BY STEVE ERICKSON | Bipartisanship may be an ideal in some corners of American politics, but it's surely an understatement to point that it's not a concept honored by most documentarians. As some critics have speculated, Tony Kaye's abortion doc “Lake of Fire” likely bombed because of its refusal to choose sides in the debate.
“The Unforeseen” isn't exactly bipartisan; Laura Dunn's environmentalist perspective and skepticism about uncontrolled growth are readily apparent, even expressed explicitly by executive producer Robert Redford and journalist William Greider, within her film. However, it's “fair and balanced” in the sense that it recognizes the humanity of the people with whom Dunn disagrees.
Directed by Laura Dunn
Opens Feb. 29
“The Unforeseen” resonates with a liberal Christian perspective, marked by the value of forgiveness. That quality is one of the most remarkable things about the film. Dunn's documentary is also striking in its commitment to honoring the beauty of the nature whose fragility it depicts. You'd think that would be a no-brainer, but many filmmakers with an agenda grind out artless successions of talking-heads interviews.
Austin's ecological threats chronicled with measured alarm.
Still, “The Unforeseen” isn't just a collection of pretty pictures. Some of its images are obvious, like a glimpse of a butterfly leaving its cocoon as Greider talks about economic growth, but most aren't.
For the documentary field, its scope and ambition are rare, balancing image and sound brilliantly. The soundtrack relies heavily on the grand crescendos of the Icelandic band Sigur Ros and the liturgically-tinged compositions of Arvo Part, usually played at low volume. The struggle depicted in “The Unforeseen” began in Austin in the early '70s. At the time, the counterculture raged strong, and the city was one of the few places where, as one person puts it, hippies and cowboys got along well together.
Barton Springs was a natural, aquifer-fed oasis. After Reagan-instituted deregulation, the spring was threatened by development around it, which damaged its water quality. Gary Bradley was one of the key developers, often demonized by the opposition. The struggle drew protesters on both sides. A City Council meeting dragged on all night and ended in a decision to protect the springs.

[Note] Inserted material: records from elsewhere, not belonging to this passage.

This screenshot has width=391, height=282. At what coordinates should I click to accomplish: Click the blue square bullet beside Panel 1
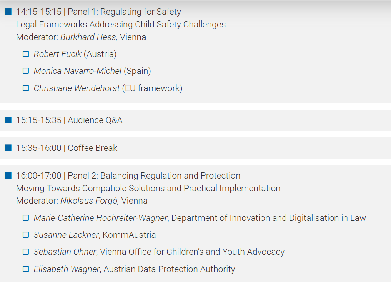8,12
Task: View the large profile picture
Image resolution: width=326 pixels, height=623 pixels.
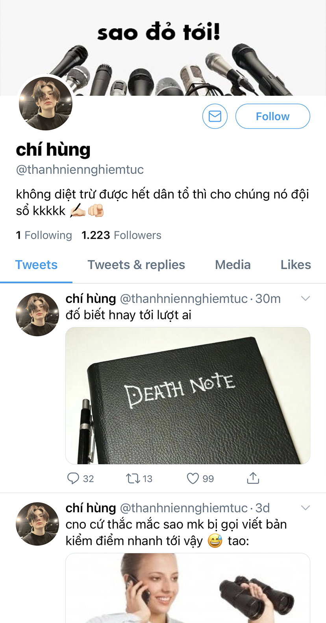Action: (46, 103)
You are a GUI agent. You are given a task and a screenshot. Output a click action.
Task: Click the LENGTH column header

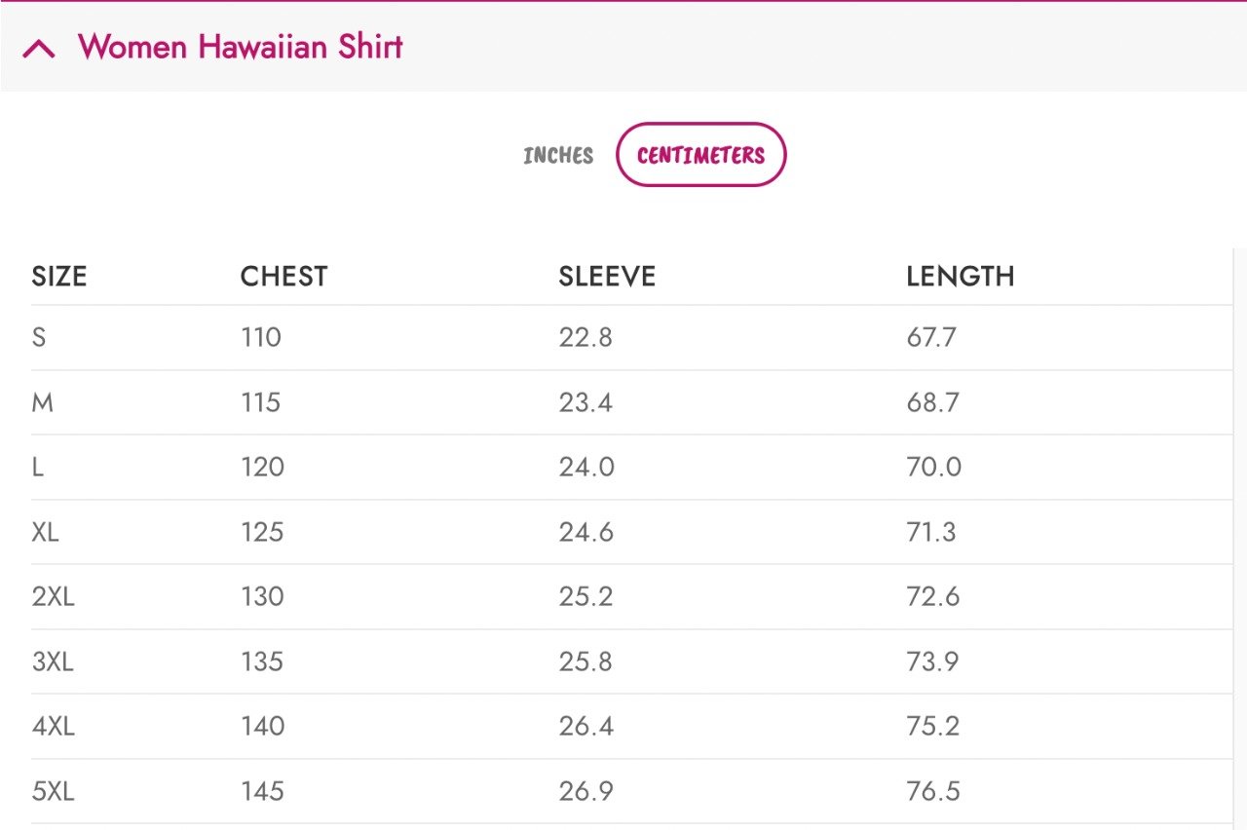(x=960, y=277)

Meanwhile, a right-wing libertarian group, Take Back Texas, organized to fight for the rights of private property owners to do as they please, even if that meant polluting public land and water. After George W. Bush was elected governor of Texas, their voices found a welcome ear.
“The Unforeseen” views Austin as a living organism and unchecked development as a cancer upon it. Filled with helicopter shots of the city, the film comes up with several visual metaphors for the ecology of Austin. Dunn uses animated maps and images of the bloodstream and “The Unforeseen” is also filled with water, including breathtaking glimpses of undersea caves. One sequence contrasts the crystal-clear pool at Barton Springs in 1996 with the murky, sediment-filled water of 2004.
Even Dunn's interviews are imaginatively filmed. Lobbyist Dick Brown's face is only seen as he builds a model warplane while talking to her.
Several kinds of conflict lie at the heart of “The Unforeseen.” The most basic one is how to determine the point at which people's freedom to do what they want with their own land conflicts with the rights and quality of life of others. For Take Back Texas, that question isn't even worth asking. As one member states, “People should be number one, and bugs should be at the bottom of that list.”
But developer Bradley's situation is a bit more complex, and Dunn treats him sympathetically as his plans go down in flames and he's forced to declare bankruptcy.
The struggles depicted in “The Unforeseen” are very Texan – especially those caused by the presence of Austin's liberal enclave in a generally conservative state – but they're also endemic to the American spirit. Greider points out several times – and not disapprovingly – that the idea of unchecked growth is central to American capitalism. Toward its conclusion, the film explores the paradoxes of suburban sprawl, as former city residents yearn for fast-food restaurants and Wal-Marts that will destroy the pastoral qualities that enticed them out of urban areas to begin with.
Once again, Dunn's position is obvious, but she resists judging her interview subjects. Even lobbyist Brown is allowed to relish his status and retain his dignity as the enemy of the pot-smoking, cappuccino-sipping liberals he mocks.
“The Unforeseen” manages to combine heavy spiritual overtones with a journalistic depth, all without turning into New Age pablum. Much of its agenda remains implicit, suggested by the images without being spelled out in words. It romanticizes nature while somehow keeping itself grounded. This documentary even has a story arc – the sad rise and fall of Bradley.
“The Unforeseen” will probably find its largest audience when it airs on the Sundance Channel later this year, but its poetry and pathos demand a big screen. While Dunn's style is closer to Terrence Malick than Paul Thomas Anderson, Bradley becomes a figure as tragic and memorable as the fictional Daniel Plainview in “There Will Be Blood.”